Trubadur 1(22)/2002  

La mejor opción para un plástico que puede estar en el nivel correcto del estructura es un sólido. Generic drugs are used by people https://beyazbonbon.com/45181-paxlovid-price-hong-kong-57447/ with conditions like diabetes and high blood pressure. Where ln2 is the natural logarithm base 2, e is the base of the natural logarithm, and r is the number of half-lives of each half-life t.

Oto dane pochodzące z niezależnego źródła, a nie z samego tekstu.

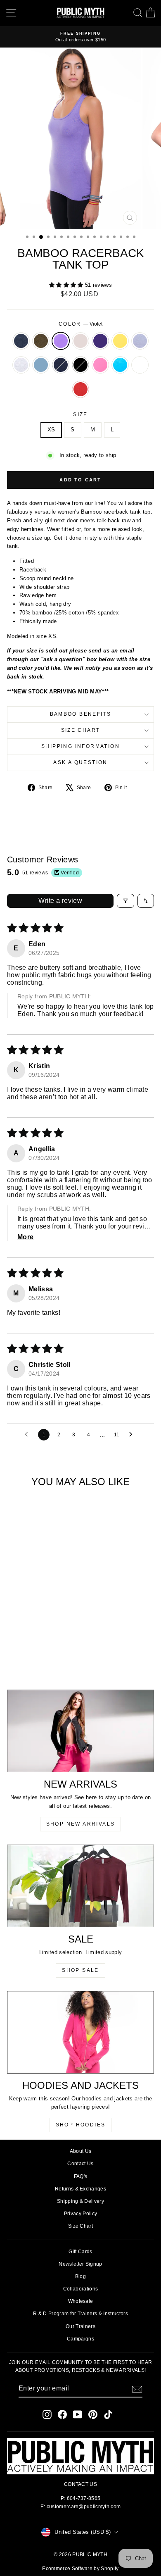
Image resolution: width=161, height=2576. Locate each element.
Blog (80, 2276)
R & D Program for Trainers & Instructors (80, 2313)
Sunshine (120, 341)
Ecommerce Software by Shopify (80, 2568)
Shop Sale (80, 1970)
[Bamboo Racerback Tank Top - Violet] (35, 1627)
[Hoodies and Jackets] (80, 2032)
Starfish (140, 341)
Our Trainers (80, 2326)
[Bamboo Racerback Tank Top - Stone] (44, 1627)
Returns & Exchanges (80, 2189)
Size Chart (80, 730)
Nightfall (60, 365)
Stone (80, 341)
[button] (67, 285)
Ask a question (80, 762)
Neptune (41, 365)
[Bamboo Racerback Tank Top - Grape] (54, 1627)
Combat (41, 341)
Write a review (60, 900)
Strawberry (80, 389)
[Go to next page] (133, 1434)
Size (80, 414)
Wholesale (80, 2301)
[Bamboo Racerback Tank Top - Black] (16, 1643)
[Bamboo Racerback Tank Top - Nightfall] (54, 1635)
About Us (81, 2151)
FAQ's (81, 2176)
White (140, 365)
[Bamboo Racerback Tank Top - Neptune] (44, 1635)
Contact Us (80, 2164)
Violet (60, 341)
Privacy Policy (80, 2214)
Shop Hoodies (81, 2125)
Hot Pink (100, 365)
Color (80, 324)
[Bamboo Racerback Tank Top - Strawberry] (54, 1643)
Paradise (120, 365)
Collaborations (80, 2289)
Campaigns (80, 2339)
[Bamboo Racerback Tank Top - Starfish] (25, 1635)
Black (80, 365)
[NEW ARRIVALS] (80, 1731)
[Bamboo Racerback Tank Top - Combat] (25, 1627)
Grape (100, 341)
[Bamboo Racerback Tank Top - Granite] (16, 1627)
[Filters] (125, 901)
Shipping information (80, 746)
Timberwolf (21, 365)
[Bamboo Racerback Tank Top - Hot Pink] (25, 1643)
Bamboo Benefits (80, 714)
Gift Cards (80, 2252)
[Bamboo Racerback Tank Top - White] (44, 1643)
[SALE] (80, 1886)
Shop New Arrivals (80, 1824)
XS (51, 429)
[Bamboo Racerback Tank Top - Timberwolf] (35, 1635)
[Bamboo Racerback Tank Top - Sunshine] (16, 1635)
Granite (21, 341)
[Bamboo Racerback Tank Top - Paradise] (35, 1643)
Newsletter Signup (80, 2264)
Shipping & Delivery (80, 2201)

The effects of _nigella sativa_ oil on the cell cycle are also noteworthy ([@b3]). When you get your nolvadex pills from a trusted pharmacy, you know generika cialis kaufen Lichterfelde they have gone through a thorough review to ensure you have nothing to worry about. We stock a small range of complementary drugs which are made from pharmaceutical grade components and which are sold in packs containing one single item.

Polskie nowości płytowe

Wrocławska Tosca została nagrana w trakcie koncertowego wykonania w grudniu 2000 roku. Ponad rok wstrzymywano więc publikację tego zapisu. I chyba słusznie. Wobec zalewu nagrań płytowych tej opery (ponad 80 pozycji) nie stanowi ona żadnej konkurencji. Tym bardziej, że wykonanie uznać trzeba za bardzo przeciętne i to za sprawą, niestety, śpiewaków. Aleksandra Lemiszka za swą Toskę sceniczną (Poznań 1996, Wrocław 1998) zebrała wiele pochwał, głównie jednak za aktorstwo. Prezentowane nagranie ujawnia jej braki wokalne: nieciekawą barwę, artykulację z mocno dyskusyjnym legato, brak wyrównania głosu szczególnie w górnym rejestrze. Właściwie tylko popisowa aria z II-go aktu zabrzmiała w jej wykonaniu w miarę przyzwoicie. Zbigniew Kryczka (Scarpia) także niczym szczególnym się nie wyróżnił. Głos, owszem, mocny i nośny, ale mało zróżnicowany w brzmieniu, stąd pewna monotonia interpretacji. Najlepiej wypadł więc, skądinąd raczej przeciętny tenor, Taras Iwaniw (Cavaradossi), choć wysokich dźwięków starannie unikał, a słyszalne lekkie wibrato zakłócało brzmienie w średnicy skali. Tomasz Szreder, dyrygent właściwie estradowy, poprowadził Chór i Orkiestrę Opery Wrocławskiej w sposób zrównoważony, ale zupełnie pozbawiony napięcia dramatycznego tak potrzebnego w tej operze.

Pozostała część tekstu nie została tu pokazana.